• Direction: Transcribe word for word the lines of the data below, starting at the line containing "Toggle the カプセル inn 都 legend entry" and ending at the line containing "The width and", with both of those lines included.

+++ Supplied material

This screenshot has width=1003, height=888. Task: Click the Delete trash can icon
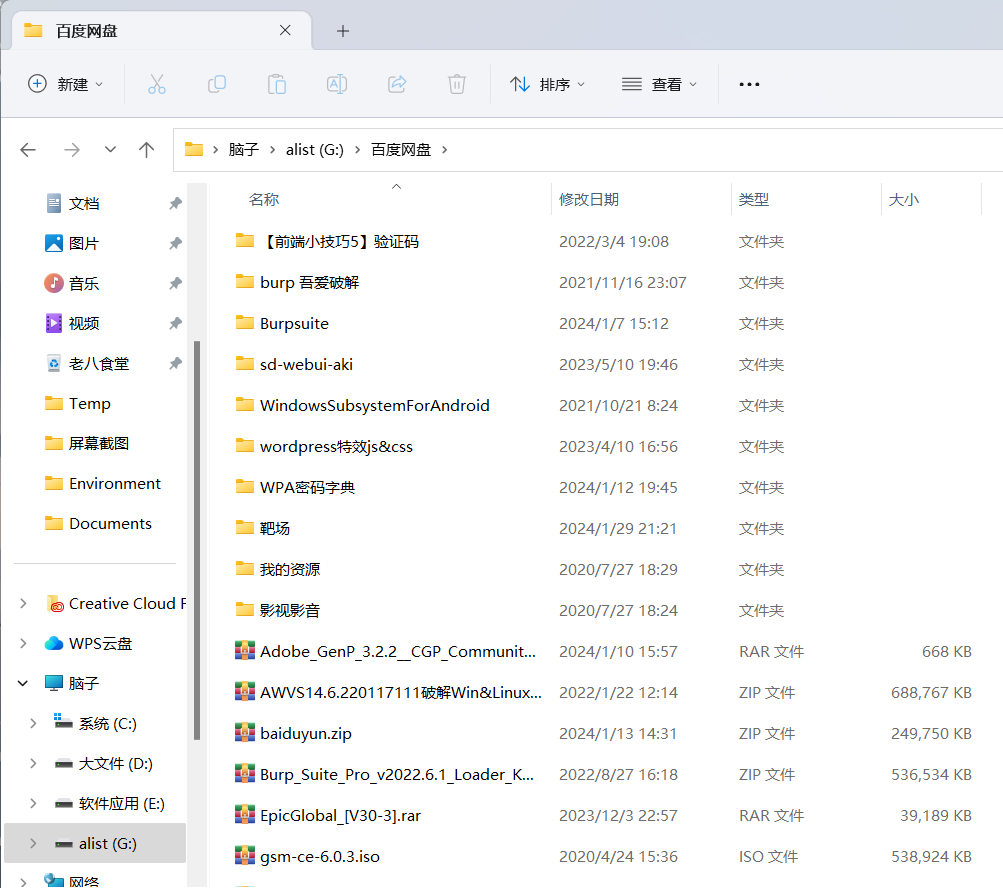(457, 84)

++++++
+++ Supplied material

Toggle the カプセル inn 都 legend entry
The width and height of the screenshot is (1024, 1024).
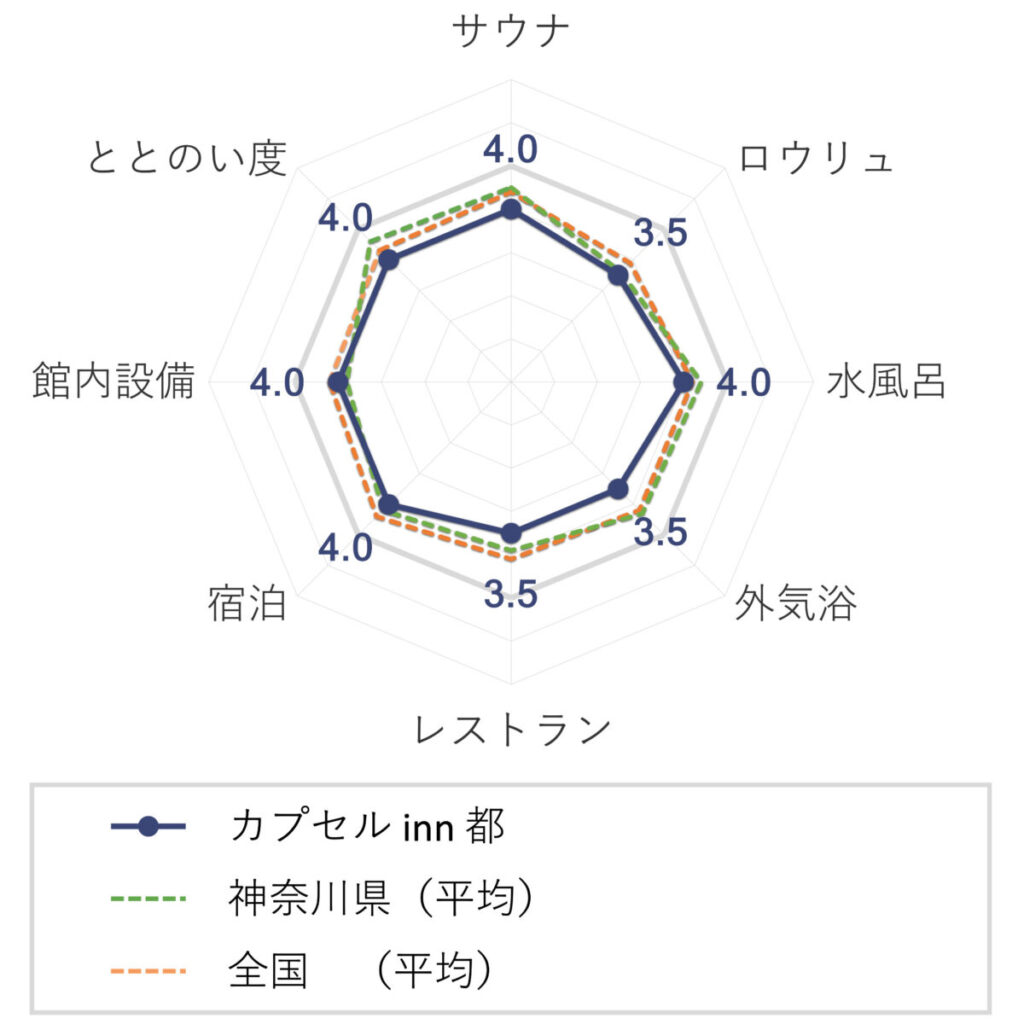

++++++
+++ Supplied material

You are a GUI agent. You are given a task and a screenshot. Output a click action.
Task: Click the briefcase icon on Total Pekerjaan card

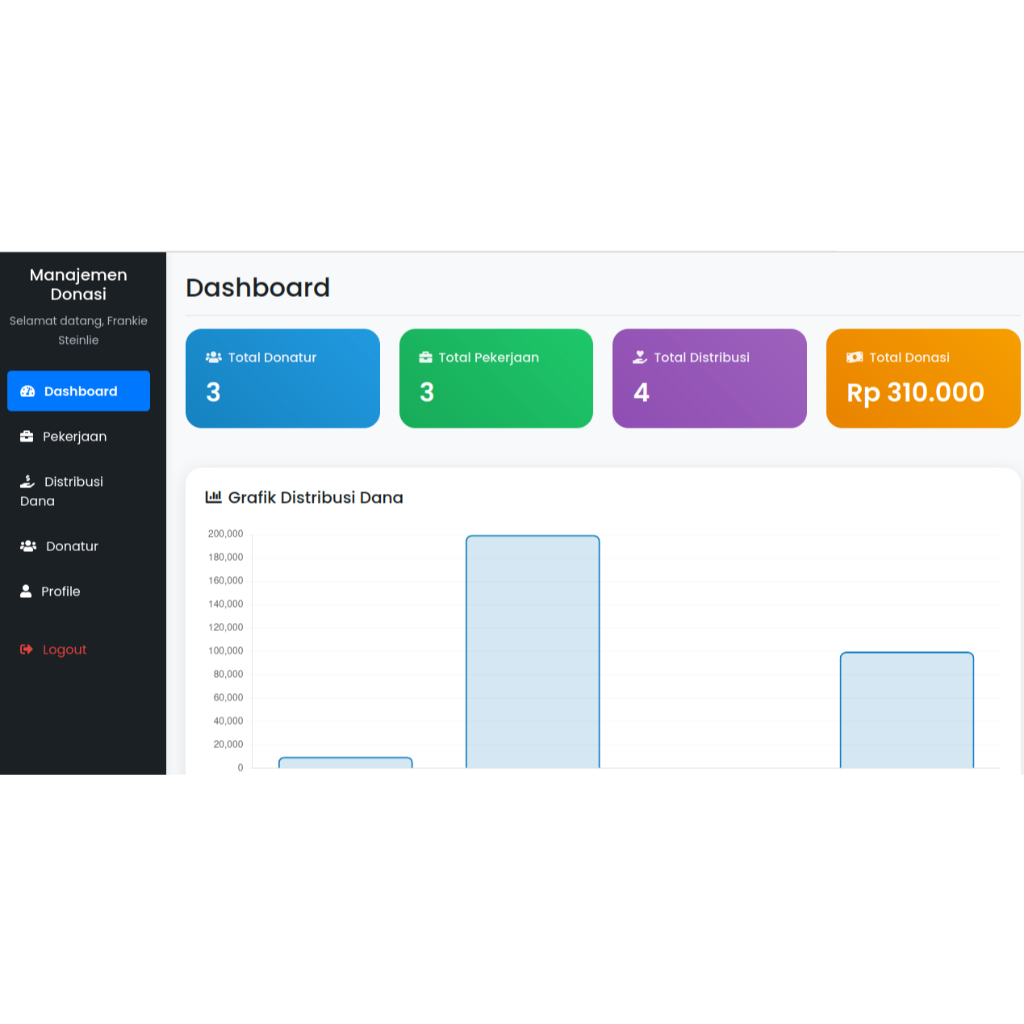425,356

++++++

• Solution to the exercise:
Toggle the カプセル inn 都 legend entry
The width and height of the screenshot is (1024, 1024).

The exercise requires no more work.